On Thu, Nov 11, 2021 at 11:01:32AM -0800, Richard Levasseur wrote:
Should the stdlib have e.g. SortedList? Probably not, because the use cases
of such data types are too niche to a one-size-fits-all implementation, and
there are too many implementations with too many of their own settings.
Should it have e.g. BTree, RedBlackTree, SortedArrayList, etc? Probably so,
because those are somewhat fundamental data structures and implementing,
testing, and verifying them is very much non-trivial. While niche, having
them at your immediate disposal is very powerful.

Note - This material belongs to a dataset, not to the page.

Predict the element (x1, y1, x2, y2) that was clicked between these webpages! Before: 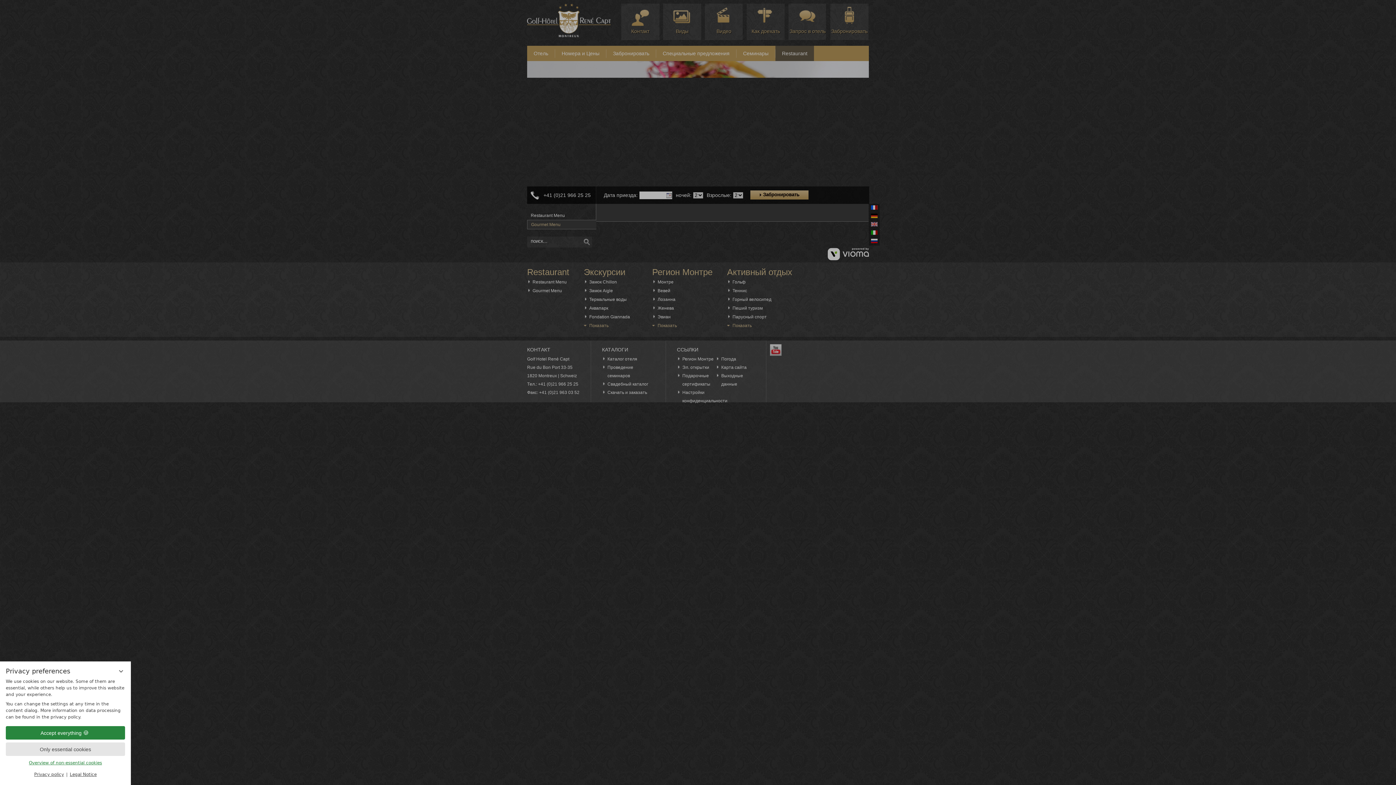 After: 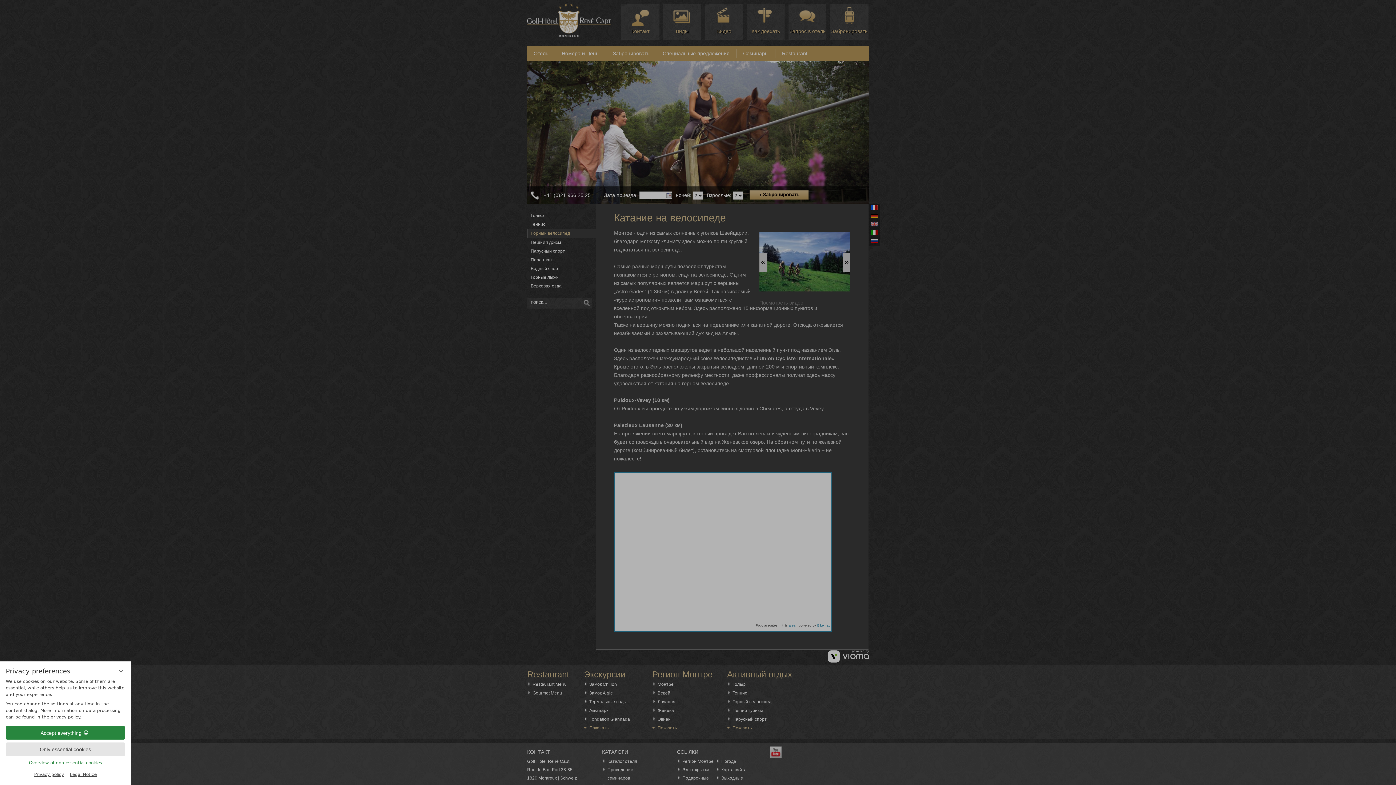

By that reasoning, we shouldn't have dicts, for exactly the same reason:
for anyone wanting an associative array, there are so many implementation
variants to choose from:
- hash table with linear probing
- hash table with chaining
- AVL tree
- red-black tree
- judy array
- splay tree
- treap
- scapegoat tree
and many more, and most of them can be tuned.
If Python didn't already have dict, your argument against SortedList
would equally apply to it: they are "fundamental data structures and
implementing, testing, and verifying them is very much non-trivial".
So if your argument is correct, that would imply that standardizing on
one single dict implementation, one that isn't even tunable by the
caller, was a mistake. We should have provided a dozen different hash
tables, trees and treaps.
But... we didn't, and I don't think that Python is a worse language
because we only have one associative array implementation in the stdlib.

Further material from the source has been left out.